# Problem description
Turn these rows into a numbered list with one line per item, and drop the blank lines. Omit the pictures from your answer.

=== Provided records ===

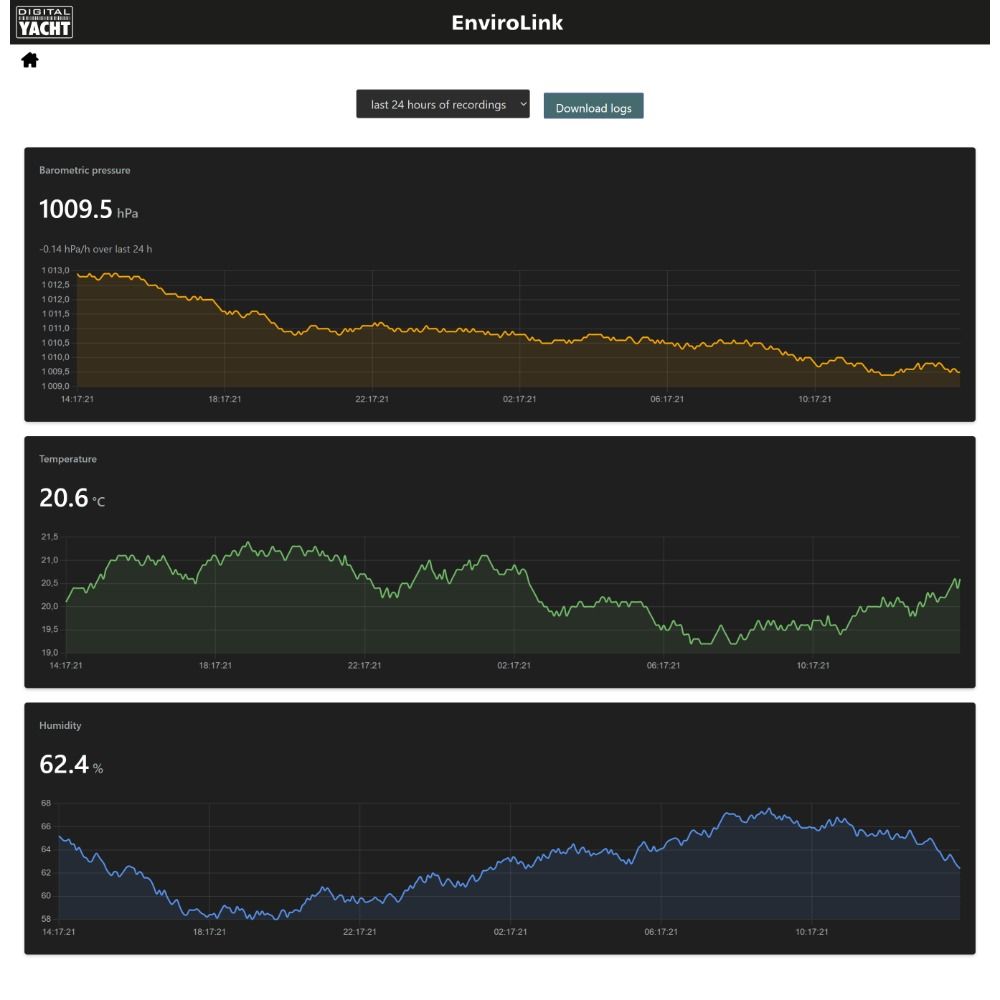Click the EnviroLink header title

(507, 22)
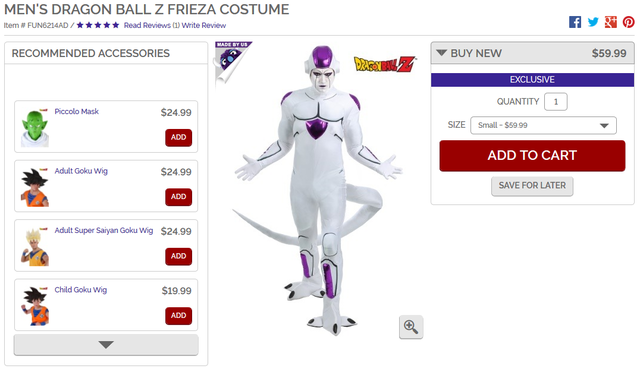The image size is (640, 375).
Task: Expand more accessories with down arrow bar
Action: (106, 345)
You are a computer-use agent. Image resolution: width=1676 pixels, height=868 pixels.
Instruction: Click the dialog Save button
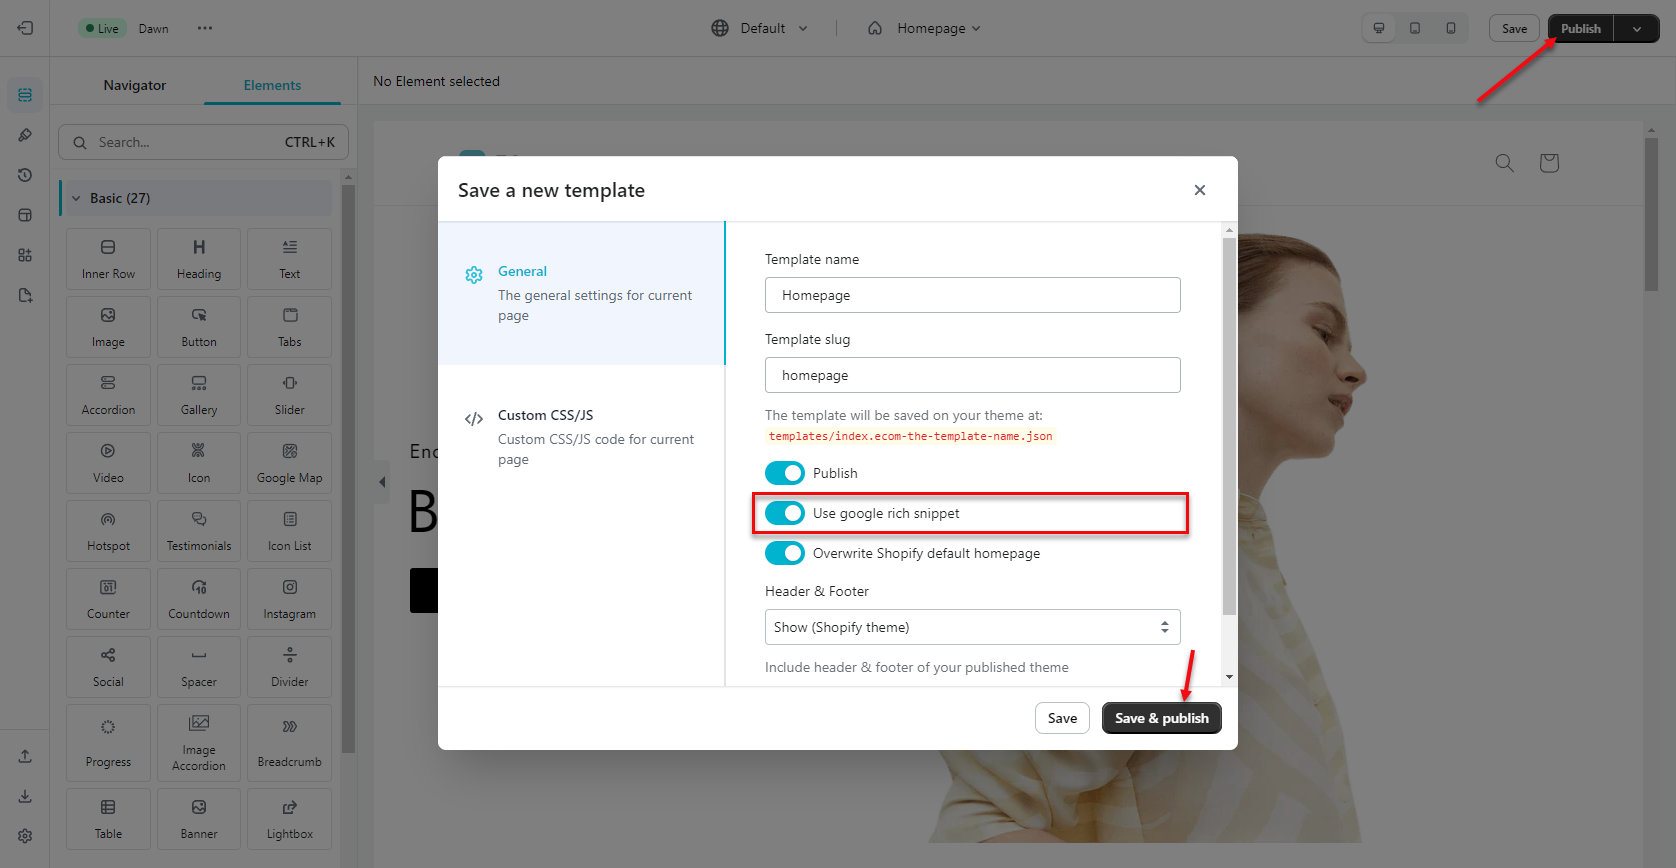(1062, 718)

===

# Solution to this exercise
1. Click the EnviroLink header title
2. (507, 22)
3. The image size is (640, 375).
4. Task: Expand more accessories with down arrow bar
5. Action: (106, 345)
6. You are a computer-use agent. Image resolution: width=1676 pixels, height=868 pixels.
7. Instruction: Click the dialog Save button
8. (1062, 718)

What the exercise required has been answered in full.